## Görev metni
Aşağıdaki alıntıya göre şu soruları yanıtlayın:
1. Ozan Mizgîn hangi tarihte ve nerede şehit düştü?
2. Dîlok, Leyla Güven'in öncülük yaptığı direnişi hangi sözlerle değerlendirdi?
3. Önder Apo, Partimiz PKK'yi nasıl tanımladı?

## Seçilmiş alıntı
····················

BEHDİNAN– PKK Merkez Komitesi Üyesi Dilzar Dîlok, Kürt Özgürlük Mücadelesi’nde şehit düşen Ozan Mizgîn ve Baas rejimi tarafından katledilen Leyla Qasim’ı anarak onların direnişlerinin günümüzdeki direnişlerin dayanağı olduğunu belirtti.
Dîlok, Şehitler Ayı vesilesiyle ANF’ye verdiği röportajda, başta 11 Mayıs 1992 tarihinde Tatvan’da şehit düşen Ozan Mizgîn ve 12 Mayıs 1974 tarihinde Baas rejimi tarafından katledilen Leyla Qasim olmak üzere Mayıs ayında şehit düşen kadın özgürlük savaşçılarını andı.
Kürt Halk Önderi Abdullah Öcalan üzerindeki tecride karşı yürütülen açlık grevi eylemlerine de değinen Dîlok, Leyla Güven’in öncülük yaptığı direnişi “Leylalar direniyor tarih güncelleşiyor” sözleriyle değerlendirdi.
Dîlok’un röportajından öne çıkan noktalar şunlar:
‘PKK BİR ŞEHİTLER PARTİSİDİR’
“Direniş tarihimizin her bir dönemi kendini yeniden tanımladı. Her tanım aslında kendini yaratmanın bir dönüm noktasıdır. Ve bütününe baktığımızda şunu görürüz: PKK bir şehitler partisidir. Önder Apo, 20. yüzyılın son çeyreğinde yaptığı tarihsel doğuşla Partimiz PKK’yi bir şehitler partisi olarak tanımladı. Çünkü partimizin kuruluşu şehitlerin anısına gerçekleşmiştir. Her dönemin tarihsel çıkışı olan hamlelerimiz şehitlerimizin bizlerde yarattığı maneviyatla, özgürlük mücadelesine bağlılığın kutsal değeriyle ortaya çıktı. Ve tabi ki her hamle de değerini, kendi dönemini yaratan şehitleriyle büyüttü. Tarih de zaten böyle oluşuyor. Bir kişinin tarih olması da zaten tam da böyle gerçekleşiyor.”

····················

## Bir veri dizisi
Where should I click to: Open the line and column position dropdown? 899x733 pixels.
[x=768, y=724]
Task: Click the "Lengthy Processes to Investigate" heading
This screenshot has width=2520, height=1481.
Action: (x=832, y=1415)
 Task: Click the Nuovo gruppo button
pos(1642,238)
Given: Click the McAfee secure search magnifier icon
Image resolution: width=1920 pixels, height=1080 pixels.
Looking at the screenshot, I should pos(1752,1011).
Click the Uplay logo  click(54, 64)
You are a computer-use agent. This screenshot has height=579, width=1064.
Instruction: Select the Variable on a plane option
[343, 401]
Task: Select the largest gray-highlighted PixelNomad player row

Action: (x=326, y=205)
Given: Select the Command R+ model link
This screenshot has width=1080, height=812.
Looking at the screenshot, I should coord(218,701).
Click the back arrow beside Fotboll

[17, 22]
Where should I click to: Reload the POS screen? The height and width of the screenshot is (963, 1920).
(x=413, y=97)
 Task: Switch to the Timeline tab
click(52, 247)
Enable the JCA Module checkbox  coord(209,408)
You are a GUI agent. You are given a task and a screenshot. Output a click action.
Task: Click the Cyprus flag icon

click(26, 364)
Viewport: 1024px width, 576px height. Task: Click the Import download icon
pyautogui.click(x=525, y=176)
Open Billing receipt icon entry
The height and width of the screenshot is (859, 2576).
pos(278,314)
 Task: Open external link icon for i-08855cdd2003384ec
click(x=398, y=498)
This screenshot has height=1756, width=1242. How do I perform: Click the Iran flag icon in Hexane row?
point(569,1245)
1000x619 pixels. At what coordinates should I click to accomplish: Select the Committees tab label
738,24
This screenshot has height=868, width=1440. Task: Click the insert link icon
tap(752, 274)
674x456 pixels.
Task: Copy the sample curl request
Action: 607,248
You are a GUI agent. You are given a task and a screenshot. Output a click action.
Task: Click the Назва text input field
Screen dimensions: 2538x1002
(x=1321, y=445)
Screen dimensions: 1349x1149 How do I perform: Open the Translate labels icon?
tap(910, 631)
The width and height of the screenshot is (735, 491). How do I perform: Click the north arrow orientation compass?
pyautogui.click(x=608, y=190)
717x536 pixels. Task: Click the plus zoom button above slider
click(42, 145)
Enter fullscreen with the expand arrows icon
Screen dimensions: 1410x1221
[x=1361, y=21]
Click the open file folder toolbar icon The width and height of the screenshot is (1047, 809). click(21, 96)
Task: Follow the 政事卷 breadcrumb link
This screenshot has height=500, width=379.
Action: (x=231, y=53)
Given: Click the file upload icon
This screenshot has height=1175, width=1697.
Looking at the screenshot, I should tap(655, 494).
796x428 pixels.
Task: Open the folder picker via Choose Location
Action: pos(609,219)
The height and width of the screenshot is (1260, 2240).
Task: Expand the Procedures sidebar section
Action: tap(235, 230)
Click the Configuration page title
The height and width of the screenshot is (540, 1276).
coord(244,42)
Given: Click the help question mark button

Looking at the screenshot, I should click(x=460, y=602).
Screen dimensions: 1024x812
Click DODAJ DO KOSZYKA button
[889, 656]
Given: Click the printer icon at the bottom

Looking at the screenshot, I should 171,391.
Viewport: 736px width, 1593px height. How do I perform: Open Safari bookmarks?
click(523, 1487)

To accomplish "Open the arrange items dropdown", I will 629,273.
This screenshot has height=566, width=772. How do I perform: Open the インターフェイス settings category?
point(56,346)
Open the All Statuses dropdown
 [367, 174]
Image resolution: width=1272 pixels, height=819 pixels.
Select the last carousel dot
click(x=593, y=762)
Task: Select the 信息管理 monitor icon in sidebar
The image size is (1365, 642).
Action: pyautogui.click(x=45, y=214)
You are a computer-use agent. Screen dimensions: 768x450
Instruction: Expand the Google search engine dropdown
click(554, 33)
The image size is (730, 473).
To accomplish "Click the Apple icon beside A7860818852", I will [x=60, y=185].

····················

## Alıştırma sonucu
1. 11 Mayıs 1992 tarihinde Tatvan'da.
2. "Leylalar direniyor tarih güncelleşiyor" sözleriyle.
3. Bir şehitler partisi olarak.